____ Source data
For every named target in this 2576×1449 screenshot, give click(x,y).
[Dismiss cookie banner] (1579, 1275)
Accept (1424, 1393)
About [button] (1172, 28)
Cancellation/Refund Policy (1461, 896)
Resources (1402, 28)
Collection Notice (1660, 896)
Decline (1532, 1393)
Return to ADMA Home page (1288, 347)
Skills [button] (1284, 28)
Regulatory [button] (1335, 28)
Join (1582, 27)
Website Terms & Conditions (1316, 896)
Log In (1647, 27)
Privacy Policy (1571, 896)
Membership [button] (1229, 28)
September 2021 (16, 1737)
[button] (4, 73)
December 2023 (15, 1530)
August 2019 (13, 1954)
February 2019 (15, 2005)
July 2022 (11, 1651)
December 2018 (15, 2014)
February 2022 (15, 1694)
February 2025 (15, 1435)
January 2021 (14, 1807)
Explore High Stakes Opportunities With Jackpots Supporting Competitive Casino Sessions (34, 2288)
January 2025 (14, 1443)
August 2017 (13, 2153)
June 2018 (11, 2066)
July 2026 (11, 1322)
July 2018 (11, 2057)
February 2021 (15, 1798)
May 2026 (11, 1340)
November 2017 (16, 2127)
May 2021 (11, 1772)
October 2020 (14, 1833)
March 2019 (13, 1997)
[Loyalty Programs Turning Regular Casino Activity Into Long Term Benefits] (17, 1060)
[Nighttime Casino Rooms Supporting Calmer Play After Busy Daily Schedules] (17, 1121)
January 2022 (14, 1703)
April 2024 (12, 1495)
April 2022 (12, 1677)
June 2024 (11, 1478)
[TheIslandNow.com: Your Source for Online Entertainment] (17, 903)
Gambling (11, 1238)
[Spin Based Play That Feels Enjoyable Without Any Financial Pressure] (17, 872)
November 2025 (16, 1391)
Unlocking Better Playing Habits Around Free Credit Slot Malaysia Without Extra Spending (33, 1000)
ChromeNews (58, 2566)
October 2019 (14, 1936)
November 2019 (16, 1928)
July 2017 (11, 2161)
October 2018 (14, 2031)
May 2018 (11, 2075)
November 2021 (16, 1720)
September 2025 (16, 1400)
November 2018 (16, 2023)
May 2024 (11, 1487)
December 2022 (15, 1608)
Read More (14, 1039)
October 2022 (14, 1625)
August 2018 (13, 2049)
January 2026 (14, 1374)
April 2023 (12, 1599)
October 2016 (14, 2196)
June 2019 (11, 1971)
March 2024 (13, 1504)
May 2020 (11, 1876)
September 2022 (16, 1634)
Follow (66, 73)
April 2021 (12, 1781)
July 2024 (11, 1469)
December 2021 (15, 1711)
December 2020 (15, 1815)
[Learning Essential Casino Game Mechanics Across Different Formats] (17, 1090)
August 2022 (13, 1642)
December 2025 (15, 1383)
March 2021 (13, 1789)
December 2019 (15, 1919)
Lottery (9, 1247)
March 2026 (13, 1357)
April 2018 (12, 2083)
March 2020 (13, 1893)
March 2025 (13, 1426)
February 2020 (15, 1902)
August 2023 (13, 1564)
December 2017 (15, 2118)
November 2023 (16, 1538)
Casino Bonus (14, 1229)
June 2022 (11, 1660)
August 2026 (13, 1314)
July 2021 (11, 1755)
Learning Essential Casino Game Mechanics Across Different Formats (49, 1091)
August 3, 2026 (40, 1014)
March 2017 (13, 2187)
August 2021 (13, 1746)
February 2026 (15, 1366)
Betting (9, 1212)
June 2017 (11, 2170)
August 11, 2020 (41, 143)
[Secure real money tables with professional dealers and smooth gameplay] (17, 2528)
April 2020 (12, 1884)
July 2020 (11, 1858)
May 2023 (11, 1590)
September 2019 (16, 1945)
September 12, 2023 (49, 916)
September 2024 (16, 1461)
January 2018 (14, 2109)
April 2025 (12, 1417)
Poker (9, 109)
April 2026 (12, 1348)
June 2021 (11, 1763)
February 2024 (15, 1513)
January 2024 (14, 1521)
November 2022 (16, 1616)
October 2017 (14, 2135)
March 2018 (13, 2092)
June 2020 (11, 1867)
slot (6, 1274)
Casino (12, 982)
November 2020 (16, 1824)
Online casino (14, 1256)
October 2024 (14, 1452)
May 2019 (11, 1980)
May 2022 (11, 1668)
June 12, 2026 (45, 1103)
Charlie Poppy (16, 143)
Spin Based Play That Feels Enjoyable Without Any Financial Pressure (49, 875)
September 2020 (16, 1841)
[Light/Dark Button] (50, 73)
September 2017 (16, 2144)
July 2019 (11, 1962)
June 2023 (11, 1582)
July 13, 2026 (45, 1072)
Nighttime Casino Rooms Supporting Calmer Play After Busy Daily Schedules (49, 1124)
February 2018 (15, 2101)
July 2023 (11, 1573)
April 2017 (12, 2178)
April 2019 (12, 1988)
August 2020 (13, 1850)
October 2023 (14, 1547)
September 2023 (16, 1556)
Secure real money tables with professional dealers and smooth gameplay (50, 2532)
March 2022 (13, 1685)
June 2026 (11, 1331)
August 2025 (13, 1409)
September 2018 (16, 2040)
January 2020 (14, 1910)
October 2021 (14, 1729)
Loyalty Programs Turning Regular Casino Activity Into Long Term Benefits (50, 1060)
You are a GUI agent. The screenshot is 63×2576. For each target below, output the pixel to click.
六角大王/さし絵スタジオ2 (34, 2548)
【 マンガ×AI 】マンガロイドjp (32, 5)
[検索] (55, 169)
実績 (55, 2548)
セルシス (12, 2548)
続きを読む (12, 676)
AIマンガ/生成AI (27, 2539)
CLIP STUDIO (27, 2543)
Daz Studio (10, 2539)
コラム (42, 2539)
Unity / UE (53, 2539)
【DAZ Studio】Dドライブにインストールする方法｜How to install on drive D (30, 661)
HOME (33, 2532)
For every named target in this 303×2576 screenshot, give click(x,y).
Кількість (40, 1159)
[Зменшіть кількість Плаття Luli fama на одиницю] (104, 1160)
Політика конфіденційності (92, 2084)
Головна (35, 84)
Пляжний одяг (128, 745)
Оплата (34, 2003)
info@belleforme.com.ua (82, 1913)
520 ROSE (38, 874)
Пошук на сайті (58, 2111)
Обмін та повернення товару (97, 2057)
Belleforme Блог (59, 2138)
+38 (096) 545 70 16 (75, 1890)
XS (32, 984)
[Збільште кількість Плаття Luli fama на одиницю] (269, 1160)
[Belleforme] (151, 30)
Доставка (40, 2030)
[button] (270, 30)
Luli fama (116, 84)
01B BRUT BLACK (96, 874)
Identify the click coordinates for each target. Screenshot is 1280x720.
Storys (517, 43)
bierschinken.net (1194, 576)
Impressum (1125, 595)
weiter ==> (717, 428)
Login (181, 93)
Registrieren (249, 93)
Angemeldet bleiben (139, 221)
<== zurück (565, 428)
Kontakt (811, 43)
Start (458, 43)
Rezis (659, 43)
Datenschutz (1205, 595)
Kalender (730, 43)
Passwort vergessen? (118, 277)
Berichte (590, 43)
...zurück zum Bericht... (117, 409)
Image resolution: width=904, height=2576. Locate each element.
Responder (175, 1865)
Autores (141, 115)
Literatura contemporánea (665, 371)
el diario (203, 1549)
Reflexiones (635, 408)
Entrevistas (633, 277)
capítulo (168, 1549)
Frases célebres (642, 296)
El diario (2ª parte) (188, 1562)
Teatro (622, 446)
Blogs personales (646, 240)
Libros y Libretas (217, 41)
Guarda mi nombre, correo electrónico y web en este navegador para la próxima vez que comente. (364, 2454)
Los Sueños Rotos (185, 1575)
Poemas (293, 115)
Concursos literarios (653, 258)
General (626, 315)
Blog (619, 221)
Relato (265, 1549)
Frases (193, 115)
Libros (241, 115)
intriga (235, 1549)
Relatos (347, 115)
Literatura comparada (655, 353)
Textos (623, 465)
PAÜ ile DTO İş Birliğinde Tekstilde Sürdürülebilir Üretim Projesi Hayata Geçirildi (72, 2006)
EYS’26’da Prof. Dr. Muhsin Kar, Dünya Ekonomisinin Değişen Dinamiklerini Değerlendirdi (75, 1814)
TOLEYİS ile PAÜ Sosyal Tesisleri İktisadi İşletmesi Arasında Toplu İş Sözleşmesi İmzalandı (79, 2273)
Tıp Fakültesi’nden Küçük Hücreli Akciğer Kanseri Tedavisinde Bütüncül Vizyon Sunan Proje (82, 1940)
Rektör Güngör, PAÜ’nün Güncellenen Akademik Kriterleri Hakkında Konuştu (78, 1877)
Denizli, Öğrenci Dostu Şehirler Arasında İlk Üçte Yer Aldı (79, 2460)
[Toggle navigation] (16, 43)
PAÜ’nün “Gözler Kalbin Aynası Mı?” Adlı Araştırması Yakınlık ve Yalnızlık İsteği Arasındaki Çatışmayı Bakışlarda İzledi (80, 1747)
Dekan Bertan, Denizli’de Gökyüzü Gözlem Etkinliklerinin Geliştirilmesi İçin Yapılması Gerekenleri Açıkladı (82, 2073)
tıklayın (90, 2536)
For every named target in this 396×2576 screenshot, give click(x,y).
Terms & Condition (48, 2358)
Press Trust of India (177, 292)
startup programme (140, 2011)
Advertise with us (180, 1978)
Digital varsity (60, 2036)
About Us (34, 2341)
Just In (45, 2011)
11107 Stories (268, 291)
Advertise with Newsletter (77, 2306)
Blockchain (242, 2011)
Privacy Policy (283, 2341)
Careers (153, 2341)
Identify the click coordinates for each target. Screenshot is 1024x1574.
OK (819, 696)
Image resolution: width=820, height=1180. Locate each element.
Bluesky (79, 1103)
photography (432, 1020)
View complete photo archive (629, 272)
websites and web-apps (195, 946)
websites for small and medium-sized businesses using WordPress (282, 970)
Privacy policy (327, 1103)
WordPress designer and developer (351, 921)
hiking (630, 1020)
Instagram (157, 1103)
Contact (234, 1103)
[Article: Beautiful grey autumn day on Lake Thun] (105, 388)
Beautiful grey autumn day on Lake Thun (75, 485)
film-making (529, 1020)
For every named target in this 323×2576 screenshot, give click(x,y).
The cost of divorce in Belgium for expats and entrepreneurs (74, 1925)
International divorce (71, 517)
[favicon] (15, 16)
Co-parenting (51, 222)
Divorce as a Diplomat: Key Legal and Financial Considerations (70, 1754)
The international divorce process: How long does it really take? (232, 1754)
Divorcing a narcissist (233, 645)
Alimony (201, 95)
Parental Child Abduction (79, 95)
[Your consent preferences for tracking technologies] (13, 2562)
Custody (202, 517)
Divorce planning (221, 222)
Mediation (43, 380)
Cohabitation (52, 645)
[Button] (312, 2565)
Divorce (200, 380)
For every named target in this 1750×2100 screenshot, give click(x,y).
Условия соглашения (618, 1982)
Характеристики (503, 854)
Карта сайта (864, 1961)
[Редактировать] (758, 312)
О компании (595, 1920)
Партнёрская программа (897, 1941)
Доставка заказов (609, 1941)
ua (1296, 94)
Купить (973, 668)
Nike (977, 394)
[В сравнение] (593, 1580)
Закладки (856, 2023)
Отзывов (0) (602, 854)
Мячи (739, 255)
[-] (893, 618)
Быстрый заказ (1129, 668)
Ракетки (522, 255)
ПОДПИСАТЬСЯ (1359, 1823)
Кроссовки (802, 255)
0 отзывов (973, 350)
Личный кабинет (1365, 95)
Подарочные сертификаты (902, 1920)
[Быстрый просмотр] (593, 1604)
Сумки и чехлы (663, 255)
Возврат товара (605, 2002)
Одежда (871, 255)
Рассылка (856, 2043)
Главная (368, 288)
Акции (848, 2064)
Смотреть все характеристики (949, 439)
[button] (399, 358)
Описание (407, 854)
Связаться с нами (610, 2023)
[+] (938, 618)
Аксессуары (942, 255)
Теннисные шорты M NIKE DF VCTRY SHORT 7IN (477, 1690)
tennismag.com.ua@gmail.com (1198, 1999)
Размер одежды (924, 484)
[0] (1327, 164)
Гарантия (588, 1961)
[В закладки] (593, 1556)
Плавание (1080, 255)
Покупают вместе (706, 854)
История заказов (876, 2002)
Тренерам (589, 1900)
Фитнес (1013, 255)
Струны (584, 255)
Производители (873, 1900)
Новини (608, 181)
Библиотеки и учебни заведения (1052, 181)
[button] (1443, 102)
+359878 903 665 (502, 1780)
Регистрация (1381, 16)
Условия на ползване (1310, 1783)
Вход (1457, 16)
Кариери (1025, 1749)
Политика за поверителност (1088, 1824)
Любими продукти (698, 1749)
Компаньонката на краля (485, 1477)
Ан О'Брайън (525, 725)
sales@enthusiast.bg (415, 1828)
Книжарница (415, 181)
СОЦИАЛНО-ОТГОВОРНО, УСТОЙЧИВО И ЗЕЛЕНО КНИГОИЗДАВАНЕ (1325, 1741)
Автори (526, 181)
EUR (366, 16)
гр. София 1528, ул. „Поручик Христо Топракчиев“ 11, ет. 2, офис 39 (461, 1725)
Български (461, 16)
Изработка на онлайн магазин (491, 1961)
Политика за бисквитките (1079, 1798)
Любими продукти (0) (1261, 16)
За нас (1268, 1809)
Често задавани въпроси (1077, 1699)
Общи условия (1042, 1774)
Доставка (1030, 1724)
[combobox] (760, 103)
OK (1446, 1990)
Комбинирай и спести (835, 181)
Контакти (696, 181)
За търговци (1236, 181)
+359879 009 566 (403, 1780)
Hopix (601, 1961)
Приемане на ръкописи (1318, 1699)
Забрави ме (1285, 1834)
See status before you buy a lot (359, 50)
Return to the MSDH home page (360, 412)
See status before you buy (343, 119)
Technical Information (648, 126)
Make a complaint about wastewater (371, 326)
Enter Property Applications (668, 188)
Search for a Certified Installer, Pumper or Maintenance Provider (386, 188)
________
Assignment ::
Which lines above run from the one containing "[Редактировать] (758, 312)" to the one containing "Теннисные шорты M"? Give them again exactly, both ends included.

Answer area ::
[Редактировать] (758, 312)
О компании (595, 1920)
Партнёрская программа (897, 1941)
Доставка заказов (609, 1941)
ua (1296, 94)
Купить (973, 668)
Nike (977, 394)
[В сравнение] (593, 1580)
Закладки (856, 2023)
Отзывов (0) (602, 854)
Мячи (739, 255)
[-] (893, 618)
Быстрый заказ (1129, 668)
Ракетки (522, 255)
ПОДПИСАТЬСЯ (1359, 1823)
Кроссовки (802, 255)
0 отзывов (973, 350)
Личный кабинет (1365, 95)
Подарочные сертификаты (902, 1920)
[Быстрый просмотр] (593, 1604)
Сумки и чехлы (663, 255)
Возврат товара (605, 2002)
Одежда (871, 255)
Рассылка (856, 2043)
Главная (368, 288)
Акции (848, 2064)
Смотреть все характеристики (949, 439)
[button] (399, 358)
Описание (407, 854)
Связаться с нами (610, 2023)
[+] (938, 618)
Аксессуары (942, 255)
Теннисные шорты M NIKE DF VCTRY SHORT 7IN (477, 1690)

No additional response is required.